Il presidente del panel Marie B. Demay, della Harvard Medical School, ha dichiarato che in effetti il panel è stato limitato dalla mancanza di prove di studi clinici randomizzati per rispondere a molte domande importanti. "C'è una scarsità di dati per quanto riguarda la definizione dei livelli ottimali e l'assunzione ottimale di vitamina D per la prevenzione di malattie specifiche... Ciò di cui abbiamo davvero bisogno sono studi clinici su larga scala e biomarcatori in modo da poter prevedere l'esito della malattia prima che accada".

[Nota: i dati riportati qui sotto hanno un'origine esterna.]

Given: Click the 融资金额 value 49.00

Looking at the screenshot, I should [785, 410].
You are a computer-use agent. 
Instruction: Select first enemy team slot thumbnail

Simeon I. Taylor, dell'Università del Maryland, Baltimora, ha espresso delusione per il fatto che il documento fosse limitato alle persone sane. "Pur riconoscendo le sfide nella gestione dello stato della vitamina D nei pazienti con diverse malattie, come la malattia renale cronica o la malattia infiammatoria intestinale, le nuove linee guida non forniscono una guida sufficiente per i medici praticanti su come gestire questi pazienti complessi". Inoltre, Taylor ha affermato che le linee guida "non considerano esplicitamente la letteratura che suggerisce che strategie di test alternative possono fornire informazioni più rilevanti sullo stato della vitamina D. Proprio come la variazione dei livelli di globulina legante la tiroide ha convinto gli endocrinologi a non fare affidamento sulla misurazione della tiroxina totale, la variazione interindividuale dei livelli di proteina legante la vitamina D deve essere presa in considerazione per interpretare le misurazioni dei livelli totali di 25(OH)D. Sarebbe stato utile considerare esplicitamente il possibile valore della misurazione degli indici di vitamina D indipendenti dalle proteine leganti la vitamina D".